Every entry is to be copied exactly as written, and the pictures are to be skipped.

-- Opening Marker --

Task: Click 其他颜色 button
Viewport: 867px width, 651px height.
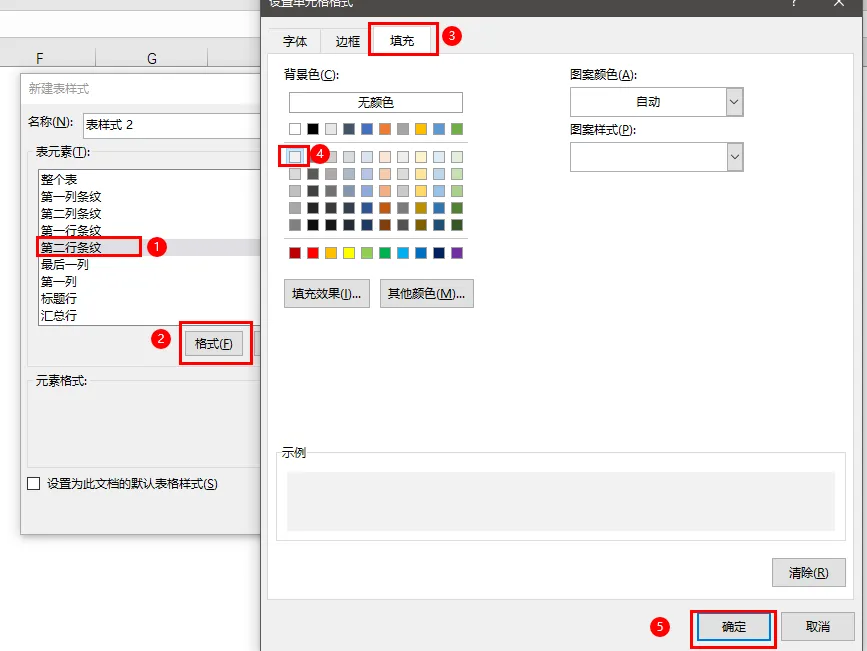Action: click(x=426, y=294)
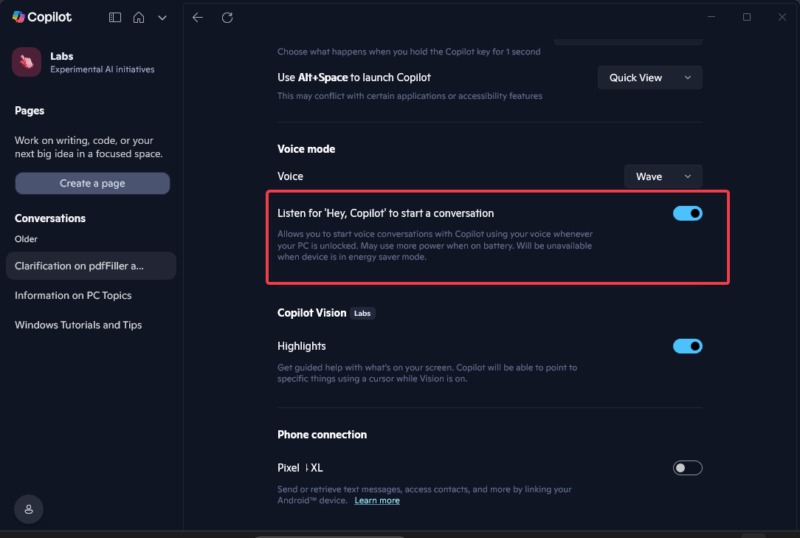This screenshot has width=800, height=538.
Task: Disable 'Hey, Copilot' listening toggle
Action: (x=687, y=213)
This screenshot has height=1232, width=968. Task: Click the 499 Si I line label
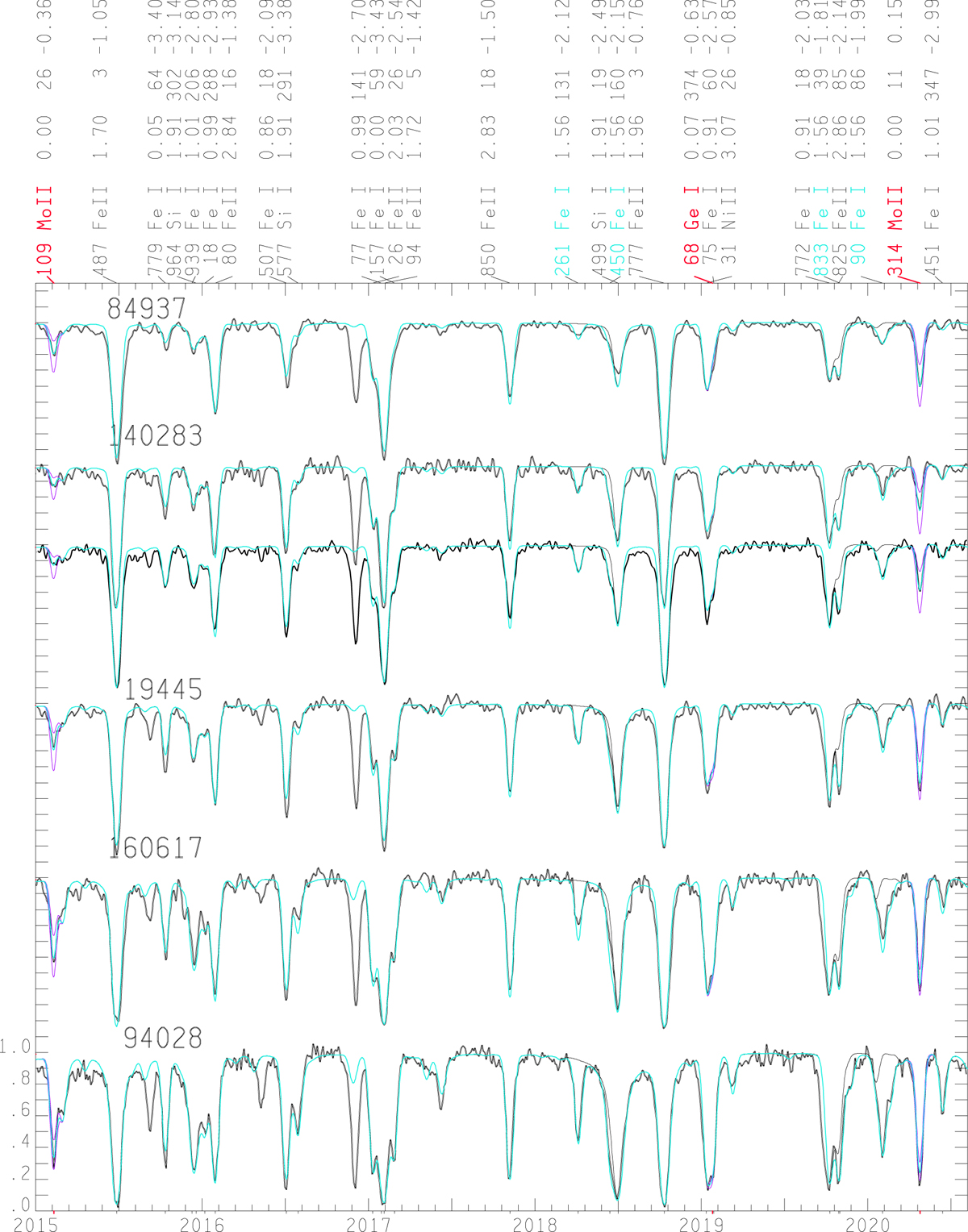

-- Closing Marker --

**The answer**
Task: Click 其他颜色 button
Viewport: 867px width, 651px height.
Action: click(x=426, y=294)
This screenshot has width=800, height=538.
Task: Disable 'Hey, Copilot' listening toggle
Action: (x=687, y=213)
This screenshot has height=1232, width=968. Task: Click the 499 Si I line label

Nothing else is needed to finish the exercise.